Women and minorities demanded equal rights so that white European males could no longer exploit them as slaves. To suggest that all people should be treated equally, as dictated by the “secular Enlightenment’s” appeal to the minimal degree of personhood as the basis of moral standing is to repudiate the human imitation of animals. “No more dominance hierarchies or pecking orders!” the “moderns” might as well have been chanting.

But as brave as they were in cutting themselves off from the norms of the animal kingdom, the “feminists,” “liberals,” and “postmodernists” were terrified of the social progress they’d unleashed. They dreaded what they were becoming.

While some daring science fiction authors relished the chance to speculate on the prospects of transhumanity, science fiction as a genre suffered a comparable fate to the other modes of entertainment in that transitional era.

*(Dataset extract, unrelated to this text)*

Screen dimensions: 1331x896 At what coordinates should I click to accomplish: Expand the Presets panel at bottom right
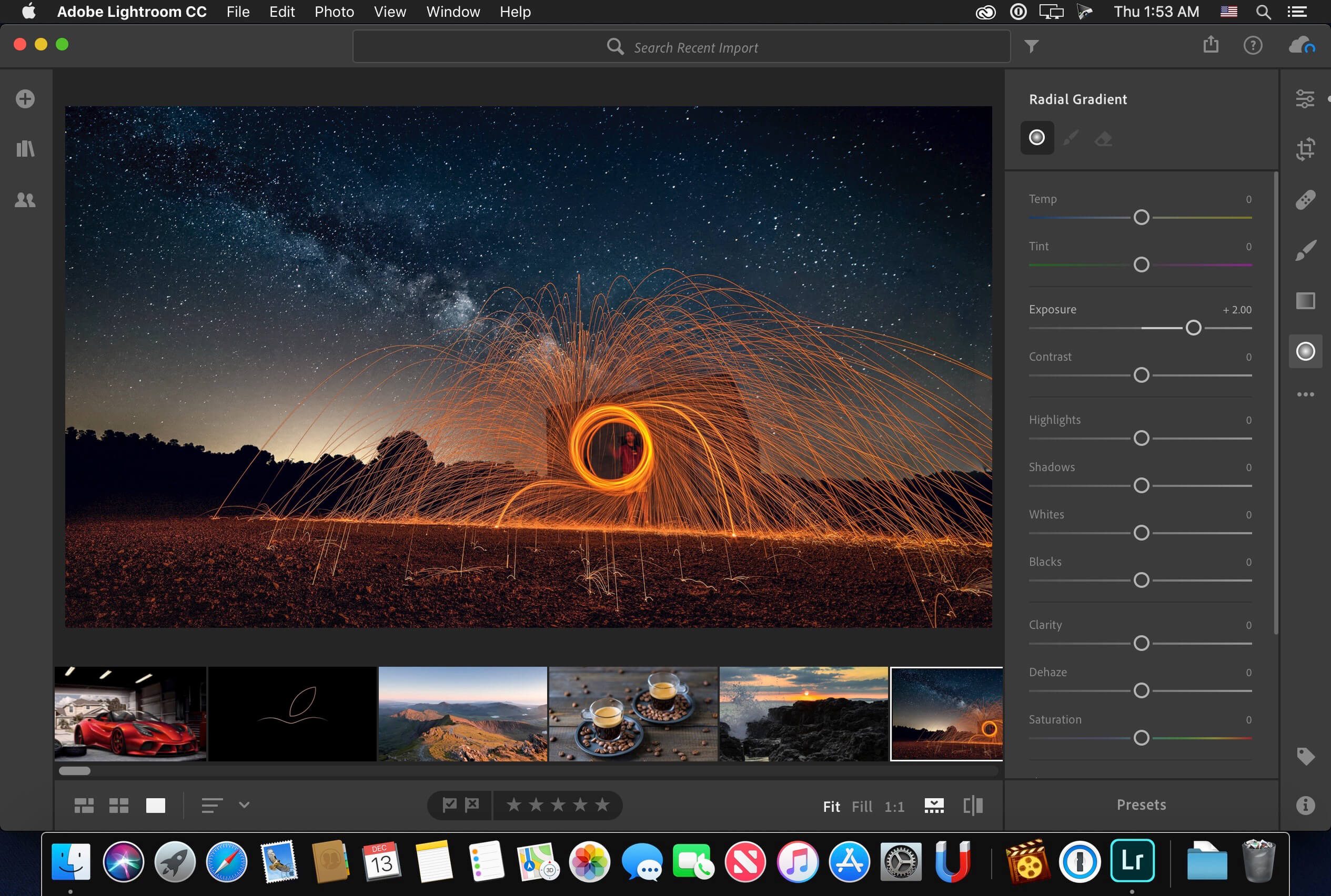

The creators of that time were handicapped not just by the fear that drove them to retreat to fetal ignorance, but by “identity politics,” by a reversion to tribal conflicts that belied their ideal of equality.

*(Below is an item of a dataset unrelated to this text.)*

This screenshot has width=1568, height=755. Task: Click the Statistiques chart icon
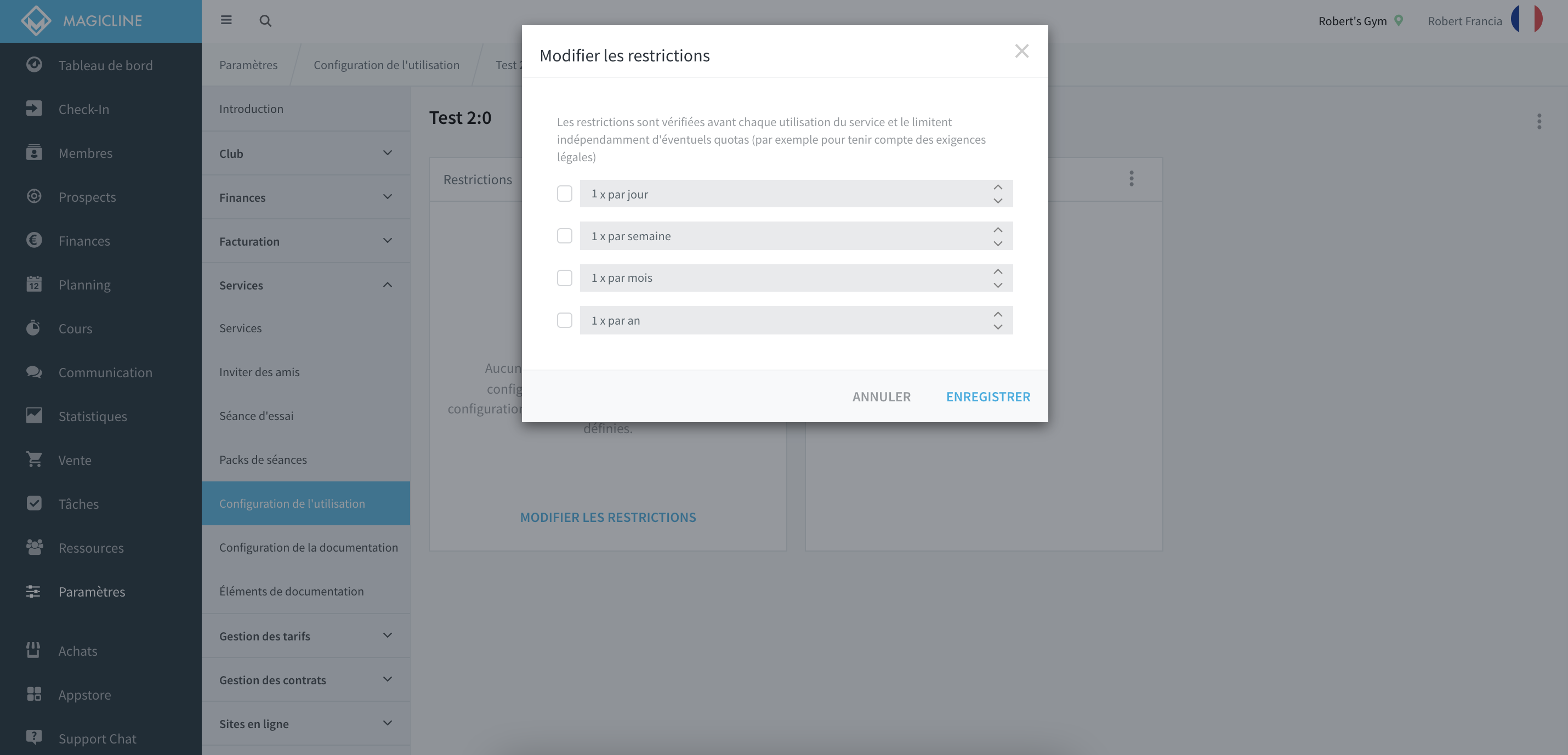click(34, 415)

To achieve equality with the dominant class, each group had to emphasize the features that made it unique, to avoid being overlooked and swept into an oppressive monoculture. Thus, the liberal societies fragmented. For example, popular culture identified an array of subcategories of sexual orientation, each meant to provide dignity to a smaller and smaller subgroup. Our distant ancestors called this “identity” or “intersectional” politics.

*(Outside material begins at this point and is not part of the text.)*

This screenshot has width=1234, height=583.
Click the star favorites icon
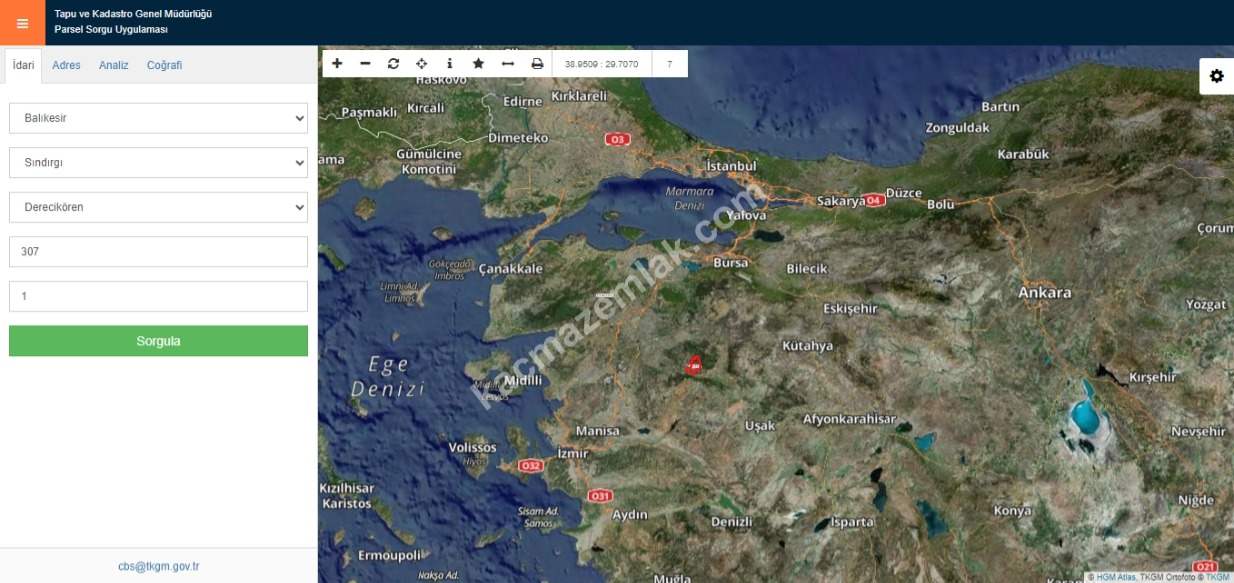[478, 64]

But the more tribal differences were magnified, the harder it was to imagine that all such “liberated people” were equal. Instead of being inspired by their feeling that everyone has equal worth, science fiction authors were beset by a code of “political correctness,” as were all artistic creators of the period. The intrusion of this confused politics into popular culture prevented the artists from focusing on the task at hand, which was to face and to make themselves worthy of the dawning future. The popular stories of the period were therefore marred by “virtue signaling” and censorship.

That incoherent politics reached its nadir in the pseudofascist regime of Donald Trump, so-called president of liberated America, whose corruption and dictatorial gestures contradicted the country’s enshrined values at every turn. The authoritarian resurgence in the United States, Europe and other “free” societies was a backlash, however, against liberalism’s self-destructive tendencies. Politically and economically free people were supposed to prosper, but democratic and capitalistic nations provided predatory and parasitic individuals ample opportunities to dominate the majorities by means of irrational persuasion and wealth accumulation.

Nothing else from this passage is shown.